I have some trouble with the Riemann integral, specifically, the definition of it in an article on wikipedia.
We say that the Riemann integral of $f$ equals s if the following condition holds:
For a given $\varepsilon>0$, there exists $\delta$ such that for any tagged partition $x_0,\cdots,x_n$ and $t_0,\cdots,t_{n-1}$ whose mesh is less than $\delta$, we have $$\left|\sum_{i=0}^{n-1}f(t_i)(x_{i+1}-x_i)-s\right|<\varepsilon.$$
Unfortunately, this definition is very difficult to use. It would help to develop an equivalent definition of the Riemann integral which is easier to work with. We develop this definition now, with a proof of equivalence following.(?) Our new definition says that the Riemann integral of f equals s if the following condition holds:
For all $\varepsilon>0$, there exists a tagged partition $x_0,\cdots,x_n$ and $t_0,\cdots,t_{n-1}$ such that for any refinement $y_0,\cdots,y_m$ and $s_0,\cdots,s_{m-1}$ of $x_0,\cdots,x_n$ and $t_0,\cdots,t_{n-1}$, we have $$\left|\sum_{i=0}^{m-1}f(s_i)(y_{i+1}-y_i)-s\right|<\varepsilon.$$
- It is easy to show that the first definition implies the second.
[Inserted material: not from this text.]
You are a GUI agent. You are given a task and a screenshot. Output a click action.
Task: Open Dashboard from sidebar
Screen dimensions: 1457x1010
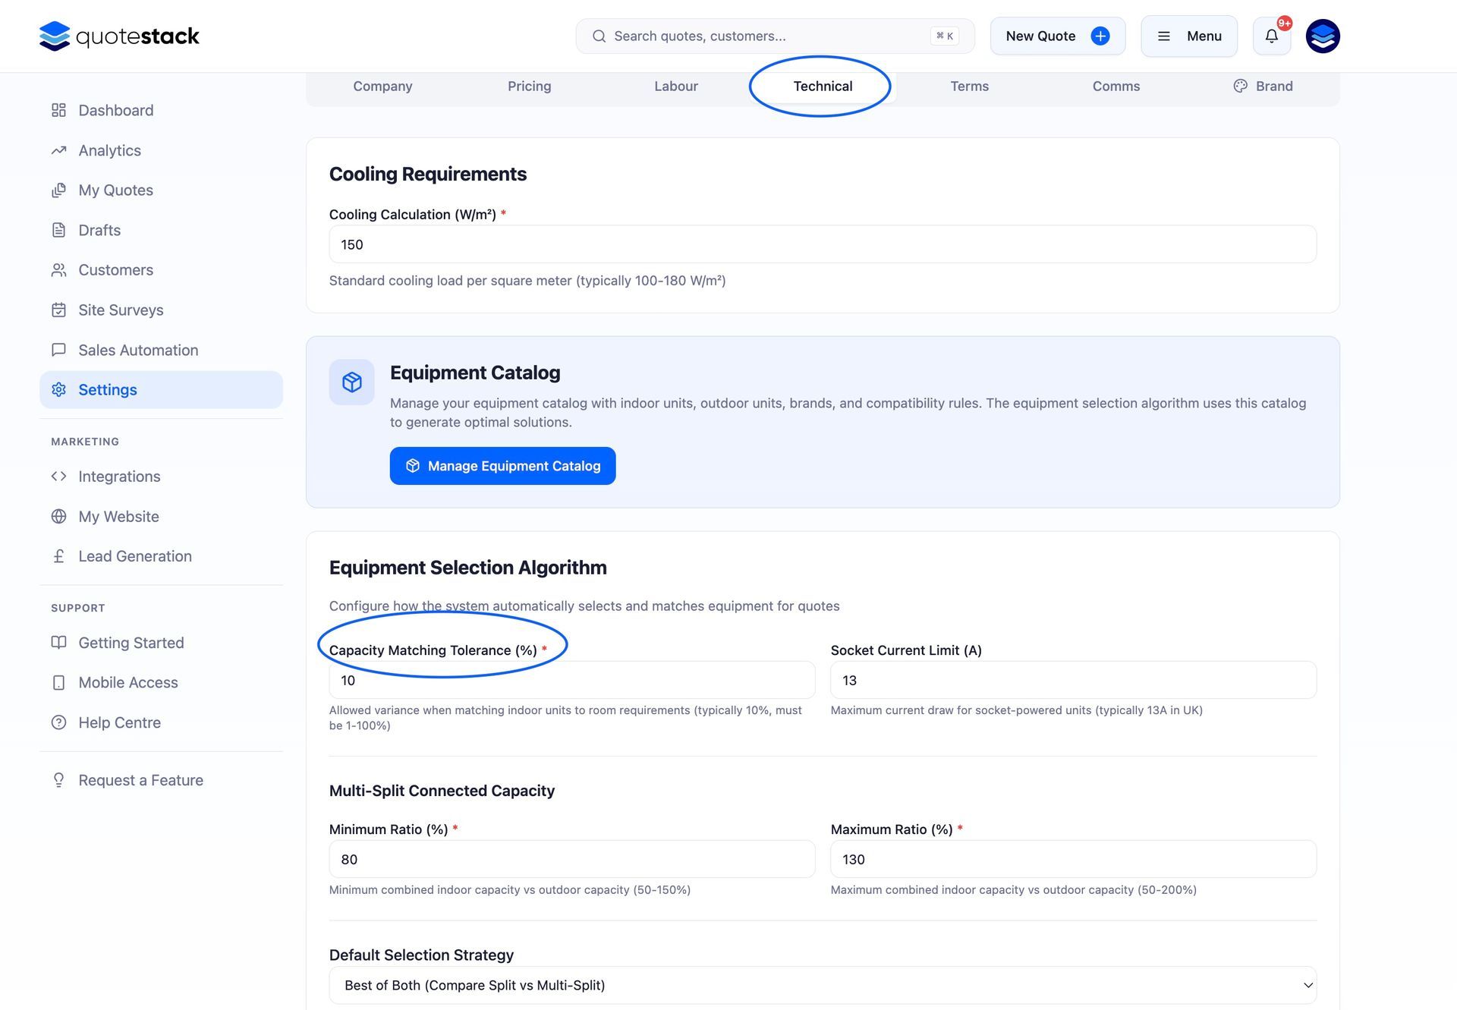115,110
- To show that the second definition implies the first, it is easiest to use the Darboux integral. First one shows that the second definition is equivalent to the definition of the Darboux integral; for this I want you to give me some hints. However, I know that it is also easy to show that a Darboux integrable function satisfies the first definition.
The original article says that the second definition is equivalent to the definition of the Darboux integral; for this see the article on Darboux integration. Well, I couldn't find anything useful information.